From my Commonplace Book: A Review of Brandy Vencel’s Start Here

This is the first in a series of posts about resources that I use that I think you will like too!  They include affiliate links.  That simply means that if I recommend a product and you choose to buy it, I’ll receive a referral commission.  So thanks in advance!

True homeschool confession: I’ve never read Charlotte Mason.  I’ve read collections of quotes and books about her methods, but never the real thing.  I think it was because I felt such an affinity with her ideas.  Keeping a commonplace book, nature walks, living books–what’s not to like?  Her ideas meshed so well with how we lived our lives.  And Charlotte Mason is a favorite of both Melissa Wiley and Julie Bogart–some of my favorite homeschoolers.  So, I didn’t want to ruin Charlotte Mason.  I didn’t want to read and find out that her ideas weren’t such a great fit after all.  Silly, but true.

rain drops

But at the close of last year, I felt the pull again to get busy reading.  I borrowed the complete set from my wonderful neighbor Sarah, and it’s still taken me two full months to begin.  Here are a few quotes that have caught my eye in the opening chapters of Volume 6:

The best thought the world possesses is stored in books; we must open books to children, the best books; our own concern is abundant provision and orderly serving. (26)

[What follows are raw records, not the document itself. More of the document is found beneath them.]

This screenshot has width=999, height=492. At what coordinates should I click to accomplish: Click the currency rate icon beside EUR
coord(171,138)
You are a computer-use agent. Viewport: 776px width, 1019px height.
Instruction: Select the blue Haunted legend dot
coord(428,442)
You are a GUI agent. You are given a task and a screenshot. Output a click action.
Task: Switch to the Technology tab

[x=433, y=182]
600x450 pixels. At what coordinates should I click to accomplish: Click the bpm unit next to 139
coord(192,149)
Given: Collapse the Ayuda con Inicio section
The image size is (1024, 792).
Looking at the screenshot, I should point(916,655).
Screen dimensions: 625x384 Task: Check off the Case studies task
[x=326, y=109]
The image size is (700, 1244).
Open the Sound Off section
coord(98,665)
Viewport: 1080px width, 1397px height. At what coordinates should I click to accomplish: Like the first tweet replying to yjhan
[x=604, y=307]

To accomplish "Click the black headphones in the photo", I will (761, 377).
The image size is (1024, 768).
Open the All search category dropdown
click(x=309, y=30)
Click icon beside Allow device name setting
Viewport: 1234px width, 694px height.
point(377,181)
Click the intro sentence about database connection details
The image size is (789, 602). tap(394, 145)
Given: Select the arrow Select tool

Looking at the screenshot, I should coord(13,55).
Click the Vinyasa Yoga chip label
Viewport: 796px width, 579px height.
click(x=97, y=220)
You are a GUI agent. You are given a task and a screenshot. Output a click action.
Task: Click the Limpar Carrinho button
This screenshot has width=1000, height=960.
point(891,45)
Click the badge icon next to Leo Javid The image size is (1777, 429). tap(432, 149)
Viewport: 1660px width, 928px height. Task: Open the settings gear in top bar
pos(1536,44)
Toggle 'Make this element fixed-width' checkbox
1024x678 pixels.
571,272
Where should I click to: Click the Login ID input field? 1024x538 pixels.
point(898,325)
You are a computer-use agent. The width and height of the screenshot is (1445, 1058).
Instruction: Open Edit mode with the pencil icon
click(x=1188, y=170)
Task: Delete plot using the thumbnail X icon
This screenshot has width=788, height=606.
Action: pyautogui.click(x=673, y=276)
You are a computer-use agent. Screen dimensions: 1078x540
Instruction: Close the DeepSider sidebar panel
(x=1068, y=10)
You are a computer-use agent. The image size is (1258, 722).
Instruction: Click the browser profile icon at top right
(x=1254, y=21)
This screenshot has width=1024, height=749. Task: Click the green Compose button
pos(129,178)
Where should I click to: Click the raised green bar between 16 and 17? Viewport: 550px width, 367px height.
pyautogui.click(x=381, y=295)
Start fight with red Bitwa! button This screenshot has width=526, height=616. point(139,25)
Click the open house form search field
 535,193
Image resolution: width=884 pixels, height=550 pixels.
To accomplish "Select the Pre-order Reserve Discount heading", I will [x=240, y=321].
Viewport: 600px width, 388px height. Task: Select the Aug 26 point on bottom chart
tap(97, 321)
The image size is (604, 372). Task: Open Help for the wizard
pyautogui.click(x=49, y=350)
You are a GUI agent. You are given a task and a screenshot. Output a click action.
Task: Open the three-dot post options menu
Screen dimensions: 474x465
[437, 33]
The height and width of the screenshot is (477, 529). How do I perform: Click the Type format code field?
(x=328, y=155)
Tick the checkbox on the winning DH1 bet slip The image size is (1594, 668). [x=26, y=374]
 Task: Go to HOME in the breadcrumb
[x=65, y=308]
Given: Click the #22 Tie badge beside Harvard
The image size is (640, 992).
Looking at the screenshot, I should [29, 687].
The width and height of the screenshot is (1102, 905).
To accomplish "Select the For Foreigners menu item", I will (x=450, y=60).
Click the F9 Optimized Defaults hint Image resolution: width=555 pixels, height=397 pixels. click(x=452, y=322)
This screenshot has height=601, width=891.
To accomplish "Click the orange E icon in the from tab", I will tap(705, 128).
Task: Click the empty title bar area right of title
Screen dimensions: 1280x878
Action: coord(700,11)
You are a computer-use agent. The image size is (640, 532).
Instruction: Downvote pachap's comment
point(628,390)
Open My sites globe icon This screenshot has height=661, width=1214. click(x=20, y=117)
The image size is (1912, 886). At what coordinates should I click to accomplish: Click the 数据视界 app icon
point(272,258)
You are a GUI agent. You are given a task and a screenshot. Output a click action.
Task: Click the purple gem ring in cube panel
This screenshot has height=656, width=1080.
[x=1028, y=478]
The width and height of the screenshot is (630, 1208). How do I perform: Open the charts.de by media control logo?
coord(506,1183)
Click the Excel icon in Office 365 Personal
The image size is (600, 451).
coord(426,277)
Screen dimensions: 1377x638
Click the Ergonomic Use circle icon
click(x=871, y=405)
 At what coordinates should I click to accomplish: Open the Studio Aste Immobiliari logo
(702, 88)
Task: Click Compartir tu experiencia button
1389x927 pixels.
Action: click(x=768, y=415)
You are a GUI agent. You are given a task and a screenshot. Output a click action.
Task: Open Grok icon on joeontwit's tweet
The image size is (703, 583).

The teacher who allows [her] scholars the freedom of the city of books is at liberty to be their guide, philosopher, and friend; and is no longer the mere instrument of forcible intellectual feeding. (32)

Imagination has the property of magical expansion, the more it holds the more it will hold. (43)

Start Here Page Graphic

I’m using a guide created by Brandy Vencel from Afterthoughts called Start Here: A Journey Through Charlotte Mason’s 20 Principles to help focus and organize my reading.  The guide came out of a Charlotte Mason study group that Brandy was a part of.  Though she wrote it with groups in mind, I’ll be reading on my own.

The really good news is that for each principle, Brandy has collected and linked to relevant passages from Mason’s A Philosophy of Education as well as articles from The Parents’ Review.  In addition she has included links to contemporary homeschoolers who are working out these same ideas.  I love hearing the interplay of voices, the way that these ideas are being fleshed out.  All of these sources are linked from Start Here making it easy to follow the rabbit trails and still stay on track.

Brandy has also started a free newsletter called Newbie Tuesday.  It comes out the first Tuesday of each month, and is designed with Charlotte Mason beginners in mind.  Newsletter subscribers get a 20% coupon code for Start Here, so go subscribe already!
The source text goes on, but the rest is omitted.